Shiga toxins Stx1 and Stx2 are recognized as the most important phage-encoded virulence factors in all disease-associated STEC strains, and the genes encoding for these toxins are located in the genome of mobile bacteriophages [38,39]. The stx phages are genetically distinct groups of temperate phages that can be identified in their prophage states inserted in the STEC chromosome, but also can be detected as phages released from the bacteria into the environment and/or animal hosts. stx phages can exist in polluted waters, feces, food, in humans, and the environment [40,41]. Generally speaking, phages could be used to detect and to derive lineage/evolution of newly emerged STEC strains from different hosts and/or environments [34,42-44]. The diagram in Figure 4A demonstrates significant diversity in gene sequence and structure to the predicted stx prophage region among serotypes O104:H7 (strain RM9387), O104:H21 (strain 94–3024), O104:H4 (strain 2009EL-2050, data not shown for other European outbreak strains), and O104:H4 (Africa strain C734-09, data not shown for other Africa strains). Sequence alignment and the linkage pattern analysis (Figure 4B) among O104 strains confirm that the region of predicted stx prophage shares weak sequence similarity among O104:H4, O104:H7, and O104:H21 strains. There was high sequence similarity among German outbreak strains (strain 2009EL-2050, 2011C-3493, 2009EL-2071) but not to Africa strain C734-09. There were at least four different types of stx bacteriophages found in the O104 strains analyzed in this study (Figure 4, Additional file 2: Table S2). The details of stx phage modular genetic structure in various O104 strains are illustrated on the diagram of Figure 4A. Genomic sequence analysis of the European outbreak O104:H4 strains showed that all isolates possessed stx 2a and some also carried stx 2c , stx 2d , or the combination of stx 2a , stx 2c , and stx 2d genes (data not shown). STEC strains that carry specific stx 2 subtypes, especially stx 2a , stx 2c , and stx 2d tend to be more virulent [45]. In this study, activatable stx 2d was found to be the sole stx gene in our sequenced O104:H21 and O104:H7 strains. Sequence analysis also revealed that none of the O104 strains harbored the stx 2e , stx 2f , or stx 2g alleles.

Figure 4
figure 4

Comparison of predicted stx prophage region in various H-types of O104 strains. Top panel (A): general gene features of the predicted stx prophage region among O104 strains; color and number codes for various function categories are below the main figure (Box). Bottom panel (B): sequence alignment of the predicted stx prophage region visualized using ACT.

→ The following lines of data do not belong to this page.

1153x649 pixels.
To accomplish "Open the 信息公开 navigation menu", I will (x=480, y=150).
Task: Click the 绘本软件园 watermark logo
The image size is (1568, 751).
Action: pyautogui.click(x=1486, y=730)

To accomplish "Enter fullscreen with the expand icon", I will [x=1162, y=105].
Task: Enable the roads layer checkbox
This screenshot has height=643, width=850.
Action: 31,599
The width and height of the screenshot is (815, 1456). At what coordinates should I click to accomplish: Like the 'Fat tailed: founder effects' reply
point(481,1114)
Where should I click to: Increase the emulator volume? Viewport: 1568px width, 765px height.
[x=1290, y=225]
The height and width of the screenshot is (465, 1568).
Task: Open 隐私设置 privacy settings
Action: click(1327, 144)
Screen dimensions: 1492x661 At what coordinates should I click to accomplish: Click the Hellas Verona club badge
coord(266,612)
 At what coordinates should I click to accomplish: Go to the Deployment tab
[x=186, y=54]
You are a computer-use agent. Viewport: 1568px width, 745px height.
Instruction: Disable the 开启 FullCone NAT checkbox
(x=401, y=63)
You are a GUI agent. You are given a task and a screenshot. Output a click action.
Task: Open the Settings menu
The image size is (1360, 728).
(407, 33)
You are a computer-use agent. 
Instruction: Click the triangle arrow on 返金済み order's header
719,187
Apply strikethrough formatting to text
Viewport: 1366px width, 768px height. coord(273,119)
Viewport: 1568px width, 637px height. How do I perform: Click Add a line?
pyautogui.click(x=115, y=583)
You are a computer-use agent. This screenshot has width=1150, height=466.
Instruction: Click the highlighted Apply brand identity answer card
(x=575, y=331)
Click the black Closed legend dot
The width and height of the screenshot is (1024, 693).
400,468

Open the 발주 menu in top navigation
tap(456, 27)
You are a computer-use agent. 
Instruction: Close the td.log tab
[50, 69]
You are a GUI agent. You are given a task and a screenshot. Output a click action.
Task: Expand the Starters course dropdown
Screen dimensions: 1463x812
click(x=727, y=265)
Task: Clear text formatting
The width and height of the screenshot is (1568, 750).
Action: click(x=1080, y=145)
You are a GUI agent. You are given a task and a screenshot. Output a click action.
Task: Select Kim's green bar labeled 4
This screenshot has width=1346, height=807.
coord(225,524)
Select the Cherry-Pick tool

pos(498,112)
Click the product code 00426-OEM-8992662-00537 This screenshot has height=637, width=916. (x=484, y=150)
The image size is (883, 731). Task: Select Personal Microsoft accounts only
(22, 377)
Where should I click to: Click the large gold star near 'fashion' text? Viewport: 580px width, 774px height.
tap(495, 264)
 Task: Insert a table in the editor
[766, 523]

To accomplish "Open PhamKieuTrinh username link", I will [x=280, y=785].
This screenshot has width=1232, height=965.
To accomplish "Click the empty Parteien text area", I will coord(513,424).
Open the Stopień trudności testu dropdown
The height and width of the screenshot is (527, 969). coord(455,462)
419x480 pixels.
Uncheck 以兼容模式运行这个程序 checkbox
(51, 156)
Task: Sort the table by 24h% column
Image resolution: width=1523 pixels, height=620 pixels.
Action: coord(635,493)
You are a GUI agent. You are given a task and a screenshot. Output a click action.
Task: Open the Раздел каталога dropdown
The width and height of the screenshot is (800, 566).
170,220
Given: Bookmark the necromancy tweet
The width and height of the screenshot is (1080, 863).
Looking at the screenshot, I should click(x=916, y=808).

eae is another important virulence gene of EPEC, EHEC, and STEC strains. The three prominent LEE integration sites selenocystyl-tRNA (selC), pheU, and pheV were previously described [46]. The different insertion sites of the LEE in various STEC suggest that the acquisition of LEE may depend on the strain genetic backgrounds, the environmental conditions to which the strain is exposed, and the mechanisms of genetic recombination. Our analysis showed that the O104:H7, O104:H21, and O104:H4 do not possess eae genes. It has been reported that serotype O104:H carried an eae-TAU (GenBank Accession: FM872416.1) variant. Strains expressing eae-TAU were generally restricted to and efficiently colonized Peyer’s patches in human intestinal mucosa [47]; so far, serotype O104:H has been found only in humans [21]. Schmidt and colleagues [48] reported a PAI in E. coli O91:H that occurs exclusively in a subgroup of STEC strains that are eae negative and contain the variant stx 2d gene, similar to O104:H7 and O104:H21 in this study.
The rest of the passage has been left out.